In these plots, MMSE Score and nWBV have the highest importance on the models in all classes. In class 0, high values of MMSE scores and nWBV greatly impact the model’s classification of these people into the right class. Similarly, middle-range values of MMSE and WBV make the model most likely to classify the subjects into group 1, the group of people with slight dementia risk. Lastly, low MMSE and nWBV indices are also the most important criteria for the model to classify a person into class 2, people with a high likelihood of dementia. Among the features, the MMSE Score is the most relevant feature to the risk of dementia since it is designed to evaluate the cognitive function of test-takers. Furthermore, the impact and significance of the nWBV are also consistent with the understanding that reduced brain volume increases dementia risk, which was stated above.
In addition to MMSE and nWBV, EDUC, the educational level of subjects, also has a consistent impact on the classification of 3 labels.
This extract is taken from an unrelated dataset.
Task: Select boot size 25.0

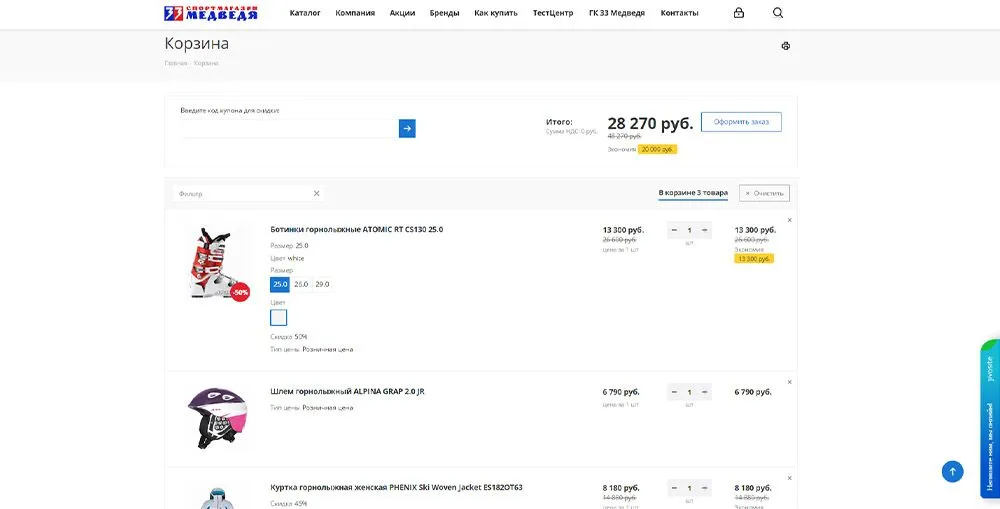Action: tap(280, 285)
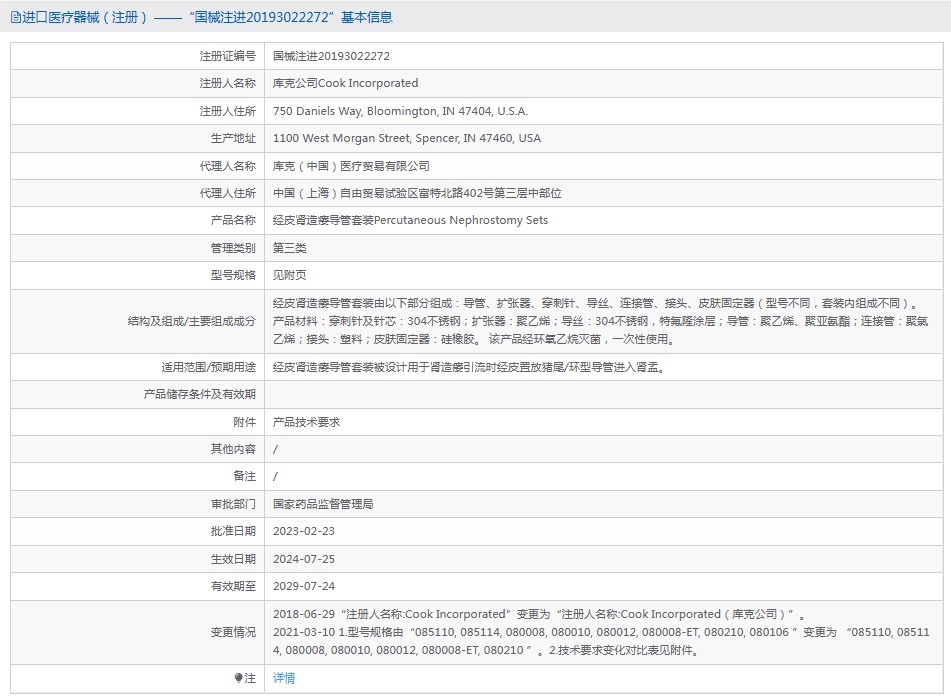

In the plot of class 0, EDUC has the fourth highest importance in the decision-making of the RF classifier. From this, we observed that subjects with higher levels of education are more likely to be non-demented. Meanwhile, in class 1 and class 2, while the importance of EDUC decreases, the impact on decision-making is consistent: lower level of education has a positive relationship with the probability of dementia, either slightly demented or demented. This relationship is identical to that stated above in the literature review, indicating an alignment between AI-powered and actual classification.
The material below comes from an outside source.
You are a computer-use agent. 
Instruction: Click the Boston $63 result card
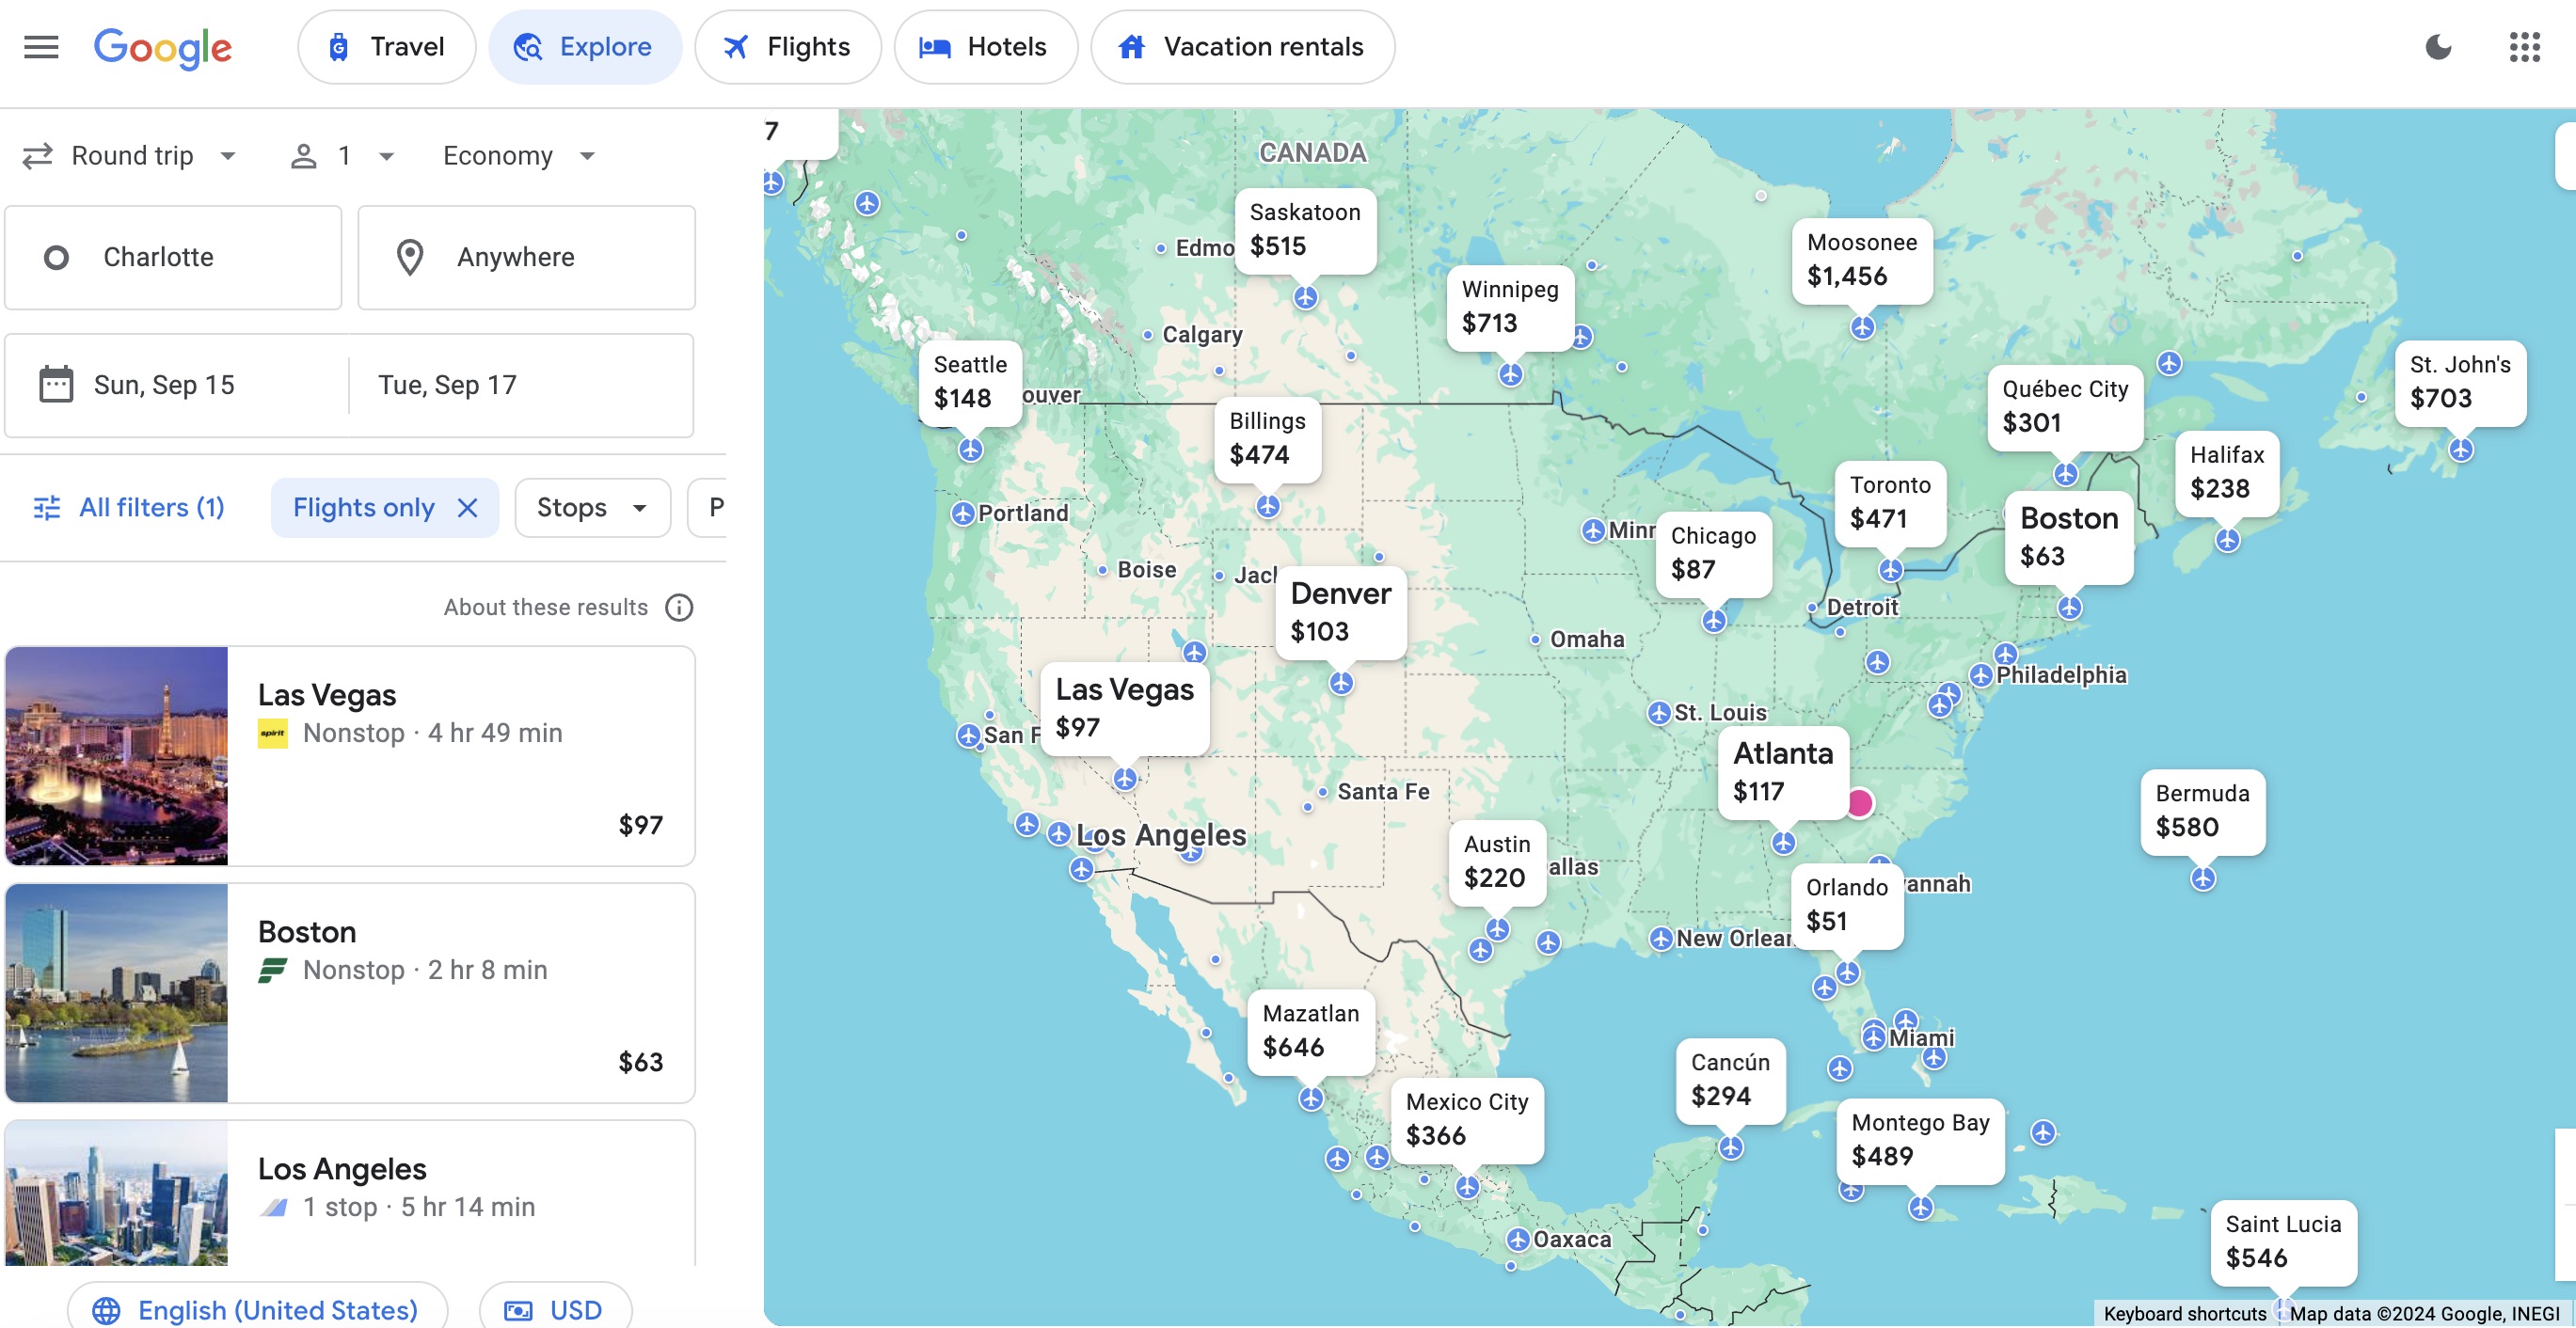(351, 992)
Based on these insights, we concluded that every domain has a feature whose impact on Machine-Learning-based dementia classification aligns with its actual impact on dementia risk. Furthermore, we also looked into other features of the dataset that do not demonstrate consistent impacts on classifying the classes, including ASF, eTIV, SES, and Age.
Firstly, we noticed that age has a mixed impact on the model’s classification of all classes. For example, in class 0, demented subjects, instances at different ages were distributed throughout the age row in the beeswarm plot without a clear margin between the highs and the lows although higher-aged subjects were on the positive side. Meanwhile, in class 2, high-risked demented subjects, higher-aged subjects are more densely contributed on the negative side, and middle-aged and low-aged subjects fall around the 0 value, meaning that they do not have or have trivial impacts on the classification. In reality, while memory impairment is part of normal aging, dementia is not and is an acquired set of conditions
mem (
2023). Therefore, we suggested that when all the subjects surpass a benchmark age, which is 60 in this study, a higher age does not necessarily imply a positive relationship with the dementia risk.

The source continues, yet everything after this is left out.